British placenames are so good you can read the map for entertainment rather than navigation. Hardington Mande-ville, Bradford Peverell, Carlton Scroop — they sound like characters in a novel. In fact, P.G. Wodehouse often raided the atlas when writing: Lord Emsworth is named after a town in Hampshire, while a village in the same county gave Reginald Shipton--Bellinger his surname. There’s plenty of silliness out there — Great Snoring in Norfolk, Matching Tye in Essex, Fryup in Yorkshire. Some good old-fashioned smut, too: Lusty Glaze, Pant, Bell End and a couple of Twatts. Kent boasts a Thong — and it’s only a mile or so from Shorne.
But enough of your sniggers. Our placenames are educational, telling the history of who was where, when. ‘Pen’ (as in Penzance) denotes a Celtic settlement: it means ‘hill’ (as does the Old English ‘-dle’, so Pendle Hill in Lancashire means ‘Hill Hill Hill’). Then the Romans built their military camps or ‘castra’, so we got Colchester, Leicester, Doncaster and the like. Any name ending ‘ton’ or ‘ham’ is probably Anglo-Saxon: the former meant ‘farm’, the latter ‘homestead’. There’s a Ham near Sandwich in Kent, so a road sign pointing to them both reads ‘Ham Sandwich’, and is constantly being nicked.
When the Vikings turned up, they used their own word for homestead: ‘by’. Hence Whitby, Derby, Ashby and so on.
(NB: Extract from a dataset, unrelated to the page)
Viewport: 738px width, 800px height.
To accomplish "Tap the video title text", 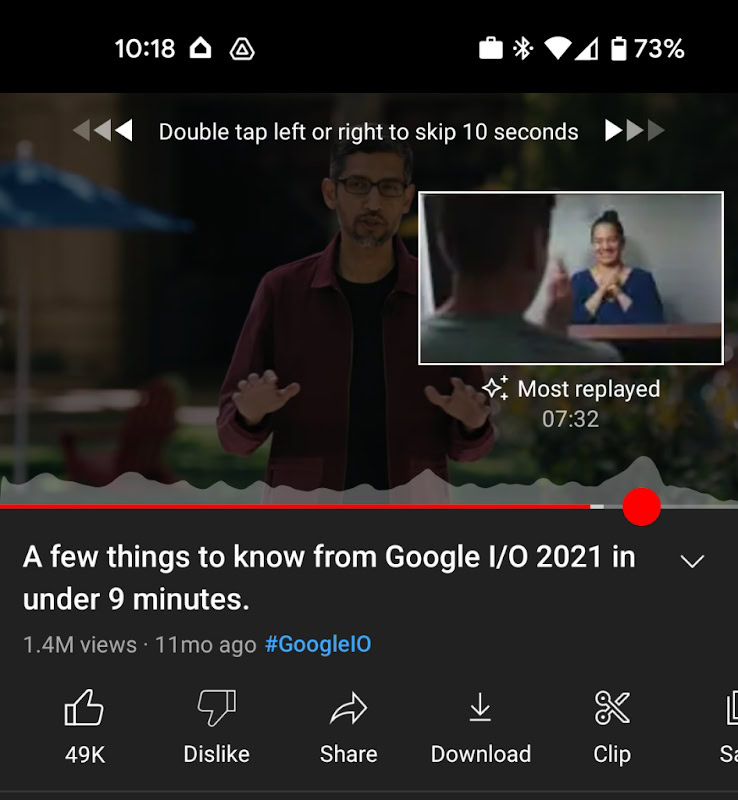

Then William the Conqueror gave land to his French mates, and Ashby got its de-la-Zouche, just as Leighton Buzzard owes it name to Theobald de Busar rather than birds of prey.
A ‘-ley’ ending denotes a meadow or clearing. The one settled by someone called Wemba became Wembley, meaning football fans are right to chant it as three syllables. In Essex a clearing settled by a man named Ugga became the modern village of Ugley: you can understand why the local WI branch changed their name from the Ugley Women’s Institute to the Women’s Institute of Ugley.
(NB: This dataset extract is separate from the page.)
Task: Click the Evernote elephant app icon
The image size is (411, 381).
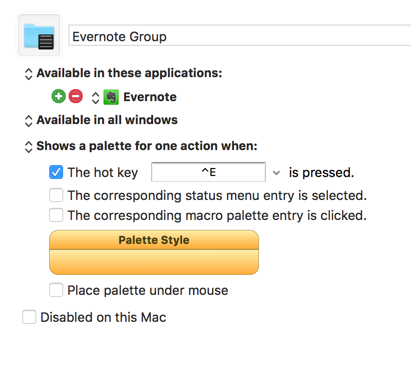Action: coord(111,97)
Pronunciations are notoriously tricky. Mousehole is ‘Mowzel’, Kirkcudbright is ‘Kirkoobree’ and Belvoir — home to Test Match Special’s Jonathan Agnew — is ‘Beaver’, which often makes Phil Tufnell snigger. Americans are famous for saying ‘Edinburrow’, but we shouldn’t forget the Canadian who pronounced Loughborough as ‘Looga--barooga’.
It’s no surprise that the British, a nation of crossword lovers and Scrabble addicts, should enjoy a little verbal analysis of their placenames. Ae, a village near Dumfries, holds the title of shortest name, while Bricklehampton in Worcestershire is the longest name not to repeat any of its letters (14 — more than half the alphabet). But the longest of all is of course Llanfairpwllgwyngyllgogerychwyrndrob-wllllantysiliogogogoch, though the Welsh village did cheat slightly, choosing the name in the 1860s as a publicity stunt. That didn’t stop Channel 4 weatherman Liam Dutton including it in a 2015 forecast. His successful pronunciation has clocked up nearly 15 million views on YouTube.